--- Excerpted text ---
● ● ● ● ● ● ●

More than four in 10 university graduates living outside London are doing jobs that do not require a degree, according to new research that lays bare a growing divide in the economic geography of the UK.
The analysis by the Institute for Fiscal Studies shows how an increasing concentration of high-skilled jobs in London is damaging the life chances of those who cannot afford to live in the British capital.
“The rise in high-skilled professional services jobs in the last 30 years has been very much focused on London, which means that graduates from other places need to move to reap the returns to their education,” said Xiaowei Xu, a senior research economist at IFS. “This is often not an option for those from poorer family backgrounds.”
“The current economic geography of the UK limits both social mobility and the effective use of talent across the country.”
The struggle to relocate to London for work also helps to explain the labor shortages that are holding back the British economy. Many sectors still have more vacancies than suitable candidates to fill them.
The IFS said its findings reflect the “hollowing out” of middle-paying occupations since the early 1990s, with low-paid services such as hospitality and high-paid services such IT and finance seeing the fastest growth. But while low-paid services have grown everywhere, high-end jobs have mainly emerged in London where housing costs are high, it said.
The proportion of university-educated workers outside London in non-graduate jobs has jumped from 31% in 1993 to 42% today. The share is highest in Lincolnshire and Cumbria in northern England, at 58% and 52% respectively. In London, it has remained stable at about 37%.

● ● ● ● ● ● ●

(Stored items)

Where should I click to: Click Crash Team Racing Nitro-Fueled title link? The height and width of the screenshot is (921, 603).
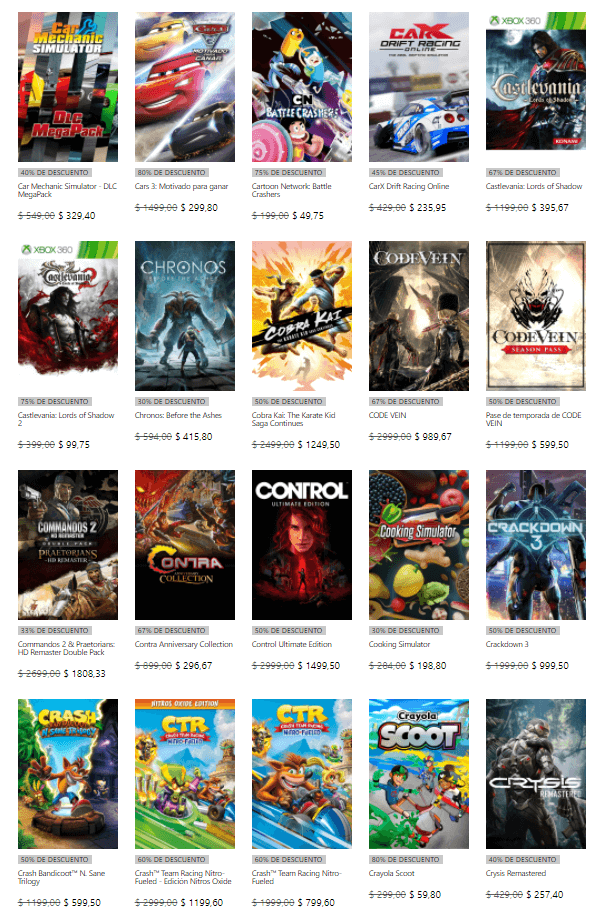(x=297, y=878)
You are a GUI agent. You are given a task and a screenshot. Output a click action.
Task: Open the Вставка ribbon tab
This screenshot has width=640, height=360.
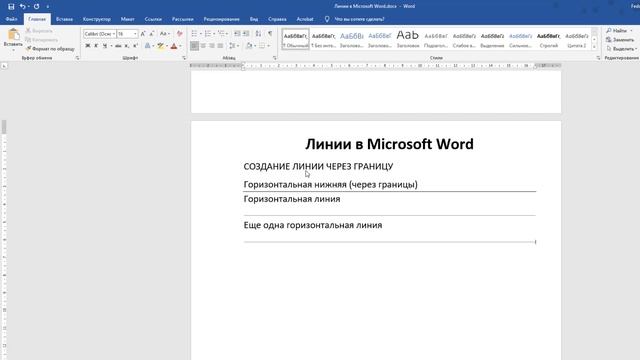click(64, 19)
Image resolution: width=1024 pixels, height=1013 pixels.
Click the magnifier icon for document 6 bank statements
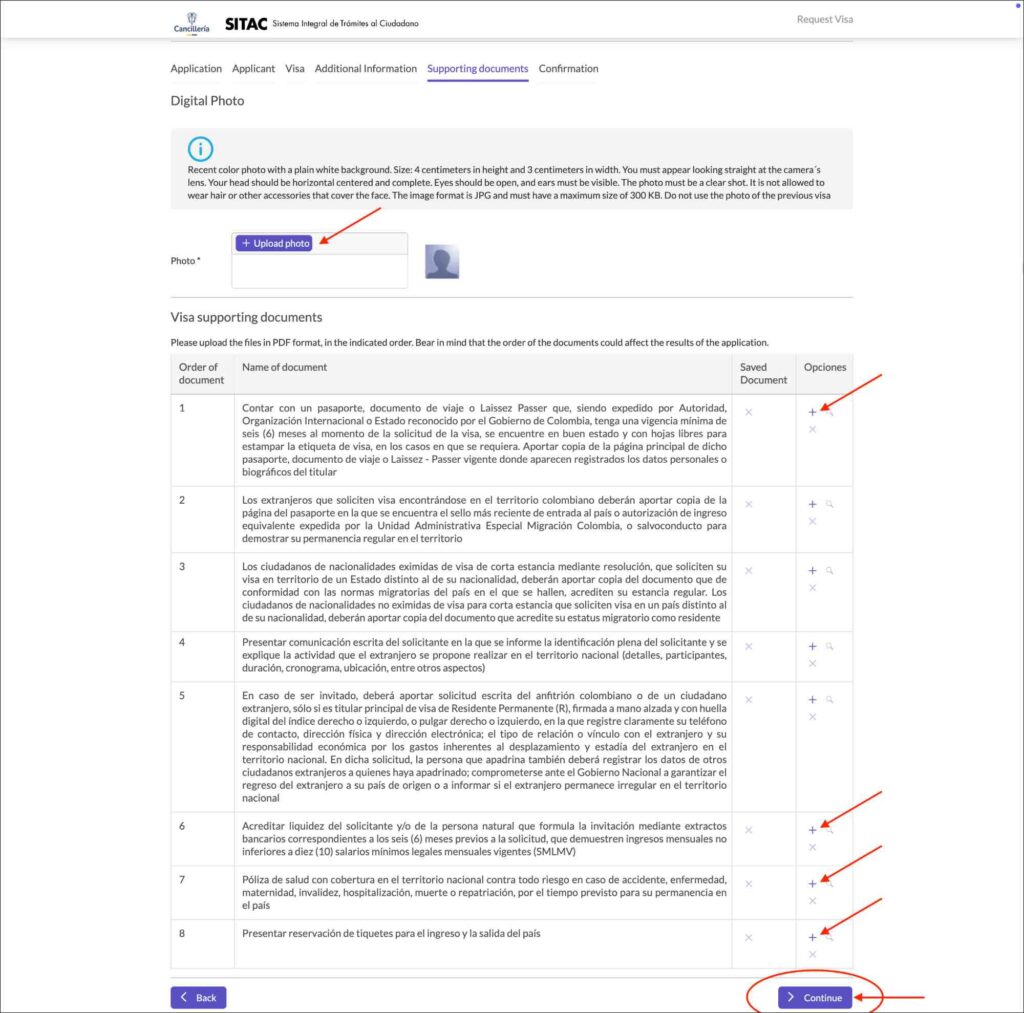(x=829, y=828)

● ● ● ● ● ● ●

--- Activities ---
1: According to the article on graduate jobs outside London, why do graduates from places other than London need to move to get the returns on their education? Answer in one to three sentences.
2: Do these statements agree with the article on graduate jobs outside London? Answer yes or no for each and quote the article's deciding words.
(a) The share of university-educated workers outside London in non-graduate jobs rose from 31% in 1993 to 42% today.
(b) In London, the share of graduates in non-graduate jobs has risen sharply.
(c) High-paid services have grown in every region to the same degree as low-paid services.
3: Carry on the article about graduate jobs outside London, beginning after its last sentence.
The listing of stored items stands apart from the article and is separate material.

--- Results ---
1: Over the last 30 years, the growth in high-skilled professional services jobs has been concentrated in London. Graduates from other places therefore have to relocate there to reap the returns to their education.

2:
(a) Yes: "has jumped from 31% in 1993 to 42% today."
(b) No: "In London, it has remained stable at about 37%."
(c) No: "while low-paid services have grown everywhere, high-end jobs have mainly emerged in London where housing costs are high"

3:
The gap underlines the challenge facing the winner of the next general election to spread prosperity from London and the South East to poorer parts of the country.
In a separate report, the Resolution Foundation said millennials — Britons born between 1981 and 1999 — have failed to close the living standards gap with earlier generations since the financial crisis, unlike their US counterparts.
In the UK, they have been hit by long-term pay stagnation and are earning no more than those born in the 1970s did at the same age, the think tank said. They are also less likely to be home owners and instead be living in high-cost, low-security private rented accommodation.
“Young people across advanced economies were hit by the financial crisis, putting a stop to decades of progress where each generation enjoyed higher living standards than their predecessors,” said Sophie Hale, the think tank’s principal economist. “Fifteen years on, this ‘crisis cohort’ are no longer young. And while many US millennials have bounced back, their counterparts in Britain are still wearing economic scars as they approach middle age.”